Siebzig Jahre danach - "Musste das wirklich sein?"

Am gestrigen Freitag jährte sich zum siebzigsten Mal der 8. Mai 1945, der Tag an dem der von Adolf Hitler und seinen Nazi-Schergen entfesselte Zweite Weltkrieg, der unsägliches Leid über die Welt brachte, mit der Kapitulation Deutschlands beendet wurde und nach fünf Jahren Frieden in Europa brachte. Zahlreiche TV-Dokumentationen, Veranstaltungen und Reden erinnern an diesen Tag der Freude und gedenken der Opfer. Einer, der die Zeit hautnah miterlebte, war Gerd-Hans Mülhoff aus Goch.

von franz geib

1 Siebzig Jahre ist es nun her, dass der Zweite Weltkrieg beendet ist. Wo haben Sie das Ende des Krieges erlebt?

Zeigedaten zu Text und Elementen =
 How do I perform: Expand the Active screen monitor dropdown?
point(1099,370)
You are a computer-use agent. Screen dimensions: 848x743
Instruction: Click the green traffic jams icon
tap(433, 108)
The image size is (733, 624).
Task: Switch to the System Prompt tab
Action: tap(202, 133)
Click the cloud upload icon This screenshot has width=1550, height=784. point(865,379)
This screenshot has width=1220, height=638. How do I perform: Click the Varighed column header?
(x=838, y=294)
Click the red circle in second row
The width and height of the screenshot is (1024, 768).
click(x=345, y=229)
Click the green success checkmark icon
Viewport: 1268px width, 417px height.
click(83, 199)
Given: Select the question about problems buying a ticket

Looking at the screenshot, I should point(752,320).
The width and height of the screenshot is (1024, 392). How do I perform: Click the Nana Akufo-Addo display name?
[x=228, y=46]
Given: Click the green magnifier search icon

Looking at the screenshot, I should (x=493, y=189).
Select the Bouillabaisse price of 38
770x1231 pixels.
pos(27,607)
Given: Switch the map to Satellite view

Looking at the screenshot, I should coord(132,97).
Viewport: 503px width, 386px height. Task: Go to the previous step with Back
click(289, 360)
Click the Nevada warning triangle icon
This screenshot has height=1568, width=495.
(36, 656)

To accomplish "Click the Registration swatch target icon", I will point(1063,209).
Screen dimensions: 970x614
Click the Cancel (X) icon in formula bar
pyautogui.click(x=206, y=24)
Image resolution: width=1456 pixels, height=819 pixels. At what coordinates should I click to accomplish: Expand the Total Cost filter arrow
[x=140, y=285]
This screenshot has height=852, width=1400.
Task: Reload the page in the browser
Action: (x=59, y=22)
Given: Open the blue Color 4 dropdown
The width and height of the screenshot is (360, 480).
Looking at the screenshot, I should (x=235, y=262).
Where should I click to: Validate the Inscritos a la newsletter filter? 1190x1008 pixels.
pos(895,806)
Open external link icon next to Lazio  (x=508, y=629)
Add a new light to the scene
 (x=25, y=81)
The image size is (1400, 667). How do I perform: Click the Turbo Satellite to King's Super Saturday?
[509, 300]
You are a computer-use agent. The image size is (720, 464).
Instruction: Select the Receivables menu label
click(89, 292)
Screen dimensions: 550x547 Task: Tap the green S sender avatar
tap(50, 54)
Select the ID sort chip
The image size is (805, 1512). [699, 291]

Zur Aufgabe =
Zitieren Sie aus dem Text zum Kriegsende 1945 wörtlich die Stelle, die bei den Worten „Siebzig Jahre danach“ einsetzt und nach den Worten „Mülhoff aus Goch.“ aufhört.

Vollständige Ausgabe =
Siebzig Jahre danach - "Musste das wirklich sein?"

Am gestrigen Freitag jährte sich zum siebzigsten Mal der 8. Mai 1945, der Tag an dem der von Adolf Hitler und seinen Nazi-Schergen entfesselte Zweite Weltkrieg, der unsägliches Leid über die Welt brachte, mit der Kapitulation Deutschlands beendet wurde und nach fünf Jahren Frieden in Europa brachte. Zahlreiche TV-Dokumentationen, Veranstaltungen und Reden erinnern an diesen Tag der Freude und gedenken der Opfer. Einer, der die Zeit hautnah miterlebte, war Gerd-Hans Mülhoff aus Goch.